──────── Text extract
A 10 g sample of ice, at - 11 is mixed with 90 ml of water at 80. calculate the final temperature of the mixture assuming that no heat is lost to the surroundings. The heat capacities of H2O (s) and H2O (I) are 2.08 and 4.18 and the heat fusion for ice is 6.

Final temperature is 71·31 °C

Explanation:

The amount of heat change in a body for a change in temperature of ΔT is m*s*ΔT

where

m is the mass of the substance

s is the heat capacity of the substance

ΔT is the temperature difference

At constant temperature the amount of heat for fusion of ice is m*L

where

m is the mass of the substance

L is the latent heat of the substance

Let the final temperature be T

As there is no heat loss to the surrounding ∴ The heat gained by the ice = The heat lost by the water

As the density of the water is 1 g/ml

∴ The mass of 90ml water will be 90 g

Heat gained by the ice when it is attained at 0°C and converted to water is

(10*2·08*11) + 10*6 = 288·8

But the heat loss by the water when water attains 0°C will be 90*4·18*80 = 30,096

As the heat loss is more therefore there will be further rise in temperature

Now the heat gain = 288·88 + 10*4·18*T

heat loss = 90*4·18 * (80-T)

Here in the case of heat loss as we are already mentioning that the heat is lost so we are taking the magnitude of the heat change otherwise it would be 90*4·18 * (T-80)

288·88 + 41·8*T = 9*41·8 * (80-T)

41·8*9*80 - 288·8 = 10*41·8*T

∴T=71·31 °C
────────────────
──────── Dataset rows
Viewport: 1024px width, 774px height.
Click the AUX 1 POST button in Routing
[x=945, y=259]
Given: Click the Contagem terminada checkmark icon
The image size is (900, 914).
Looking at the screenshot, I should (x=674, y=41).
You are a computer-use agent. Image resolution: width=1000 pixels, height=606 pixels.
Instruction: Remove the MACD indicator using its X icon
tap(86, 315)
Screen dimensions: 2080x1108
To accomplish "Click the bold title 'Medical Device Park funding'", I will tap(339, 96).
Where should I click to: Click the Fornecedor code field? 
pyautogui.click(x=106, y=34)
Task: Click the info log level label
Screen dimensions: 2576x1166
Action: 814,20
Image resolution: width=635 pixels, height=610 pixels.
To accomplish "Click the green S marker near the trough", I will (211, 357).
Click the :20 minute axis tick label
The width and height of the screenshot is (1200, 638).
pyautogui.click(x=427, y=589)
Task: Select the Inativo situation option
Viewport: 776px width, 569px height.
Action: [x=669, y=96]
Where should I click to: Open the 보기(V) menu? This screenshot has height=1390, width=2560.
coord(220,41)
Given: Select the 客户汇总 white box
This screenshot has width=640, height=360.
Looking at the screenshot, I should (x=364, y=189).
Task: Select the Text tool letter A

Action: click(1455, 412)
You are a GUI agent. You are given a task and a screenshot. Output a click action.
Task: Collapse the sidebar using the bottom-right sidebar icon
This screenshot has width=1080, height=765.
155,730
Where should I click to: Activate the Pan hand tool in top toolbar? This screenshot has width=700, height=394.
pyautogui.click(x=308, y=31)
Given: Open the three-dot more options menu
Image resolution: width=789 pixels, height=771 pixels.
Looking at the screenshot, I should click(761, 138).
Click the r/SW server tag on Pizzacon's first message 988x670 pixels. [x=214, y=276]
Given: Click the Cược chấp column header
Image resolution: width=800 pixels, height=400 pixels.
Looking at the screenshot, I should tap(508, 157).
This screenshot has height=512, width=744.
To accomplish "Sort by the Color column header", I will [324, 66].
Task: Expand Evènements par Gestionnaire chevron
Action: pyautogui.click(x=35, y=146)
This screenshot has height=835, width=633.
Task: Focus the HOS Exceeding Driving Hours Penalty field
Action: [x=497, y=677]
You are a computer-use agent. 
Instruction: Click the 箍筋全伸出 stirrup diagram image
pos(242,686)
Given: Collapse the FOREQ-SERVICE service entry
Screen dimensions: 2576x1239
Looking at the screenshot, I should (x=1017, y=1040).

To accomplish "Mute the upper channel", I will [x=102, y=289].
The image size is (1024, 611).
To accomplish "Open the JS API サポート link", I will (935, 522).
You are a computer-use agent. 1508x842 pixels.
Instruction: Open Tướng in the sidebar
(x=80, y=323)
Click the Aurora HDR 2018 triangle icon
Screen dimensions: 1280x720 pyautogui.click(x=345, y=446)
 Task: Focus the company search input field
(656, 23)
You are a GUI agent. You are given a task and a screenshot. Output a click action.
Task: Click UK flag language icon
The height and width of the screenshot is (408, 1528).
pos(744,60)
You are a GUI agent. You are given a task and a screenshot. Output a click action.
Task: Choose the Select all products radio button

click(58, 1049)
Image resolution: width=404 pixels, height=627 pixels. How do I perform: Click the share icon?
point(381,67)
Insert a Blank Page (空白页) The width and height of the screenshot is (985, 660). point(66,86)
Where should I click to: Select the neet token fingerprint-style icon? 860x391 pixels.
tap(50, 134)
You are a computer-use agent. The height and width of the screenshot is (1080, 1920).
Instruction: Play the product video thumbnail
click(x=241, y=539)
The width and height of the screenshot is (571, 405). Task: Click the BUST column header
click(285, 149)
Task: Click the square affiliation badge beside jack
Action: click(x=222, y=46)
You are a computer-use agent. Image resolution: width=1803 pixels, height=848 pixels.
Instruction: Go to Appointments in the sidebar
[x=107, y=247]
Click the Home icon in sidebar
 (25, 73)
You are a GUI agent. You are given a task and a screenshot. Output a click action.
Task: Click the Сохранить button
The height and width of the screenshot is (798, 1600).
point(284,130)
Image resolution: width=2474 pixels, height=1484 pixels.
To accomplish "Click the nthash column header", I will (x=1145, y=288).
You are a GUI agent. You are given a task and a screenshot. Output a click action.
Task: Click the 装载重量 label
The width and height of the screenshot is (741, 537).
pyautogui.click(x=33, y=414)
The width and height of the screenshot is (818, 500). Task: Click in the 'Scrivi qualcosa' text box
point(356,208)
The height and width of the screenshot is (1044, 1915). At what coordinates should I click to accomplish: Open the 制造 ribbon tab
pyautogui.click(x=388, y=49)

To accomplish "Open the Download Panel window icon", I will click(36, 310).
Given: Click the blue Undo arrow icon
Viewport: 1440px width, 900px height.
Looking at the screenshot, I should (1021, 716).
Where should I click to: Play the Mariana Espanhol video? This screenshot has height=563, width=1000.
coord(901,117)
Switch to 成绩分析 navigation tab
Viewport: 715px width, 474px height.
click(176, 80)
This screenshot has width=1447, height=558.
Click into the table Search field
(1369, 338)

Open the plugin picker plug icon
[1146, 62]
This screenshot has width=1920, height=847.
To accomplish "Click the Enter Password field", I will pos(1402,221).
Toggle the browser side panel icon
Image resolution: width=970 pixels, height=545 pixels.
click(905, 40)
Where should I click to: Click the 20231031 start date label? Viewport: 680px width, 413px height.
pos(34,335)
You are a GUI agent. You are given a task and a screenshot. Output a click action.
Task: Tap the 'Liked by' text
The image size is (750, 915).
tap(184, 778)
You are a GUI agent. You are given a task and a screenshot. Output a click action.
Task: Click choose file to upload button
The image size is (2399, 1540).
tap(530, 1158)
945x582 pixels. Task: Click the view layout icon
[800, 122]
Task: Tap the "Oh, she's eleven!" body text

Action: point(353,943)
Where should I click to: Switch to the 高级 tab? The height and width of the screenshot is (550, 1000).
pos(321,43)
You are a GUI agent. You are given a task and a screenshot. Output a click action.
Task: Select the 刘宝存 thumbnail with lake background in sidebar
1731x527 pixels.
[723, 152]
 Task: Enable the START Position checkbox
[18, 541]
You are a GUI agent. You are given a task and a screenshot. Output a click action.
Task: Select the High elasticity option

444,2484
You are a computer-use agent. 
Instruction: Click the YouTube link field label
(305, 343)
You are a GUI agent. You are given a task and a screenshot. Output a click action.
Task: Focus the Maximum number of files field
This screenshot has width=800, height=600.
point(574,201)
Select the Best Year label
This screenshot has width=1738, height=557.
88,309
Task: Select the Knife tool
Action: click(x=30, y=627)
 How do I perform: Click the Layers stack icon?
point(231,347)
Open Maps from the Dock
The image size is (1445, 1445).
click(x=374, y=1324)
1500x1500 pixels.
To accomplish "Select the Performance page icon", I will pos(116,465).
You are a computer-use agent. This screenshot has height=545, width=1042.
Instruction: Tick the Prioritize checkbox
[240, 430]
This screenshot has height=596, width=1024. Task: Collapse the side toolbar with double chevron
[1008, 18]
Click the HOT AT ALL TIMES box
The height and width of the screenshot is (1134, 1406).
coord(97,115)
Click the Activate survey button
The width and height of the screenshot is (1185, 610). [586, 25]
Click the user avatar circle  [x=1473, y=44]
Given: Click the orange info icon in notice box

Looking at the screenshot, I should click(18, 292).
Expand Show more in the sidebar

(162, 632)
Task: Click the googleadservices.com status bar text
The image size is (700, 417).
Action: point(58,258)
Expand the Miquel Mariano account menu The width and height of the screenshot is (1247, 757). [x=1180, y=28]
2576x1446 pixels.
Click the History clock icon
────────────────
§ **Exercise details**: Restate the ice-and-water heat problem between "But the heat" and "90*4·18 * (80-T)", inclusive, changing "rise" to "increase".

§ **Expected output**:
But the heat loss by the water when water attains 0°C will be 90*4·18*80 = 30,096

As the heat loss is more therefore there will be further increase in temperature

Now the heat gain = 288·88 + 10*4·18*T

heat loss = 90*4·18 * (80-T)